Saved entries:
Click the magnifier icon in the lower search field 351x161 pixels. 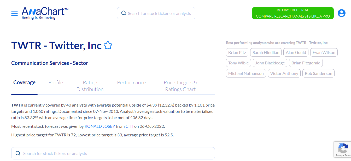(x=18, y=153)
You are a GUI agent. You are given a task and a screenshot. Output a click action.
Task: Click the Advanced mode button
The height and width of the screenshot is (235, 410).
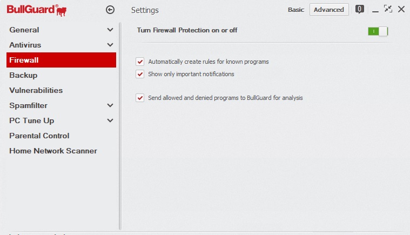pos(328,10)
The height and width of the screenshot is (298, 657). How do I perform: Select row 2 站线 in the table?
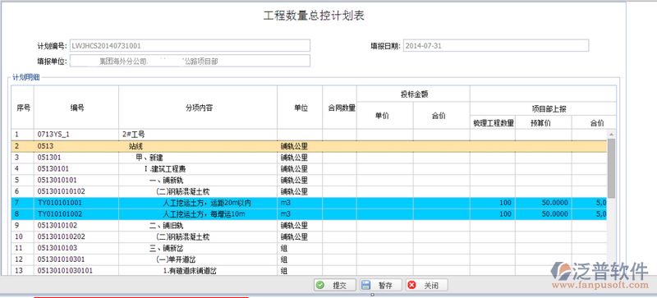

GOAL OF THE EXERCISE:
What are the lines from the one containing "The height and width of the screenshot is (235, 410)." through the end of the records? Write them out exactly, leaving out the pictures.

ANSWER TO THIS TASK:
The height and width of the screenshot is (235, 410).
pos(328,10)
The height and width of the screenshot is (298, 657). How do I perform: Select row 2 站线 in the table?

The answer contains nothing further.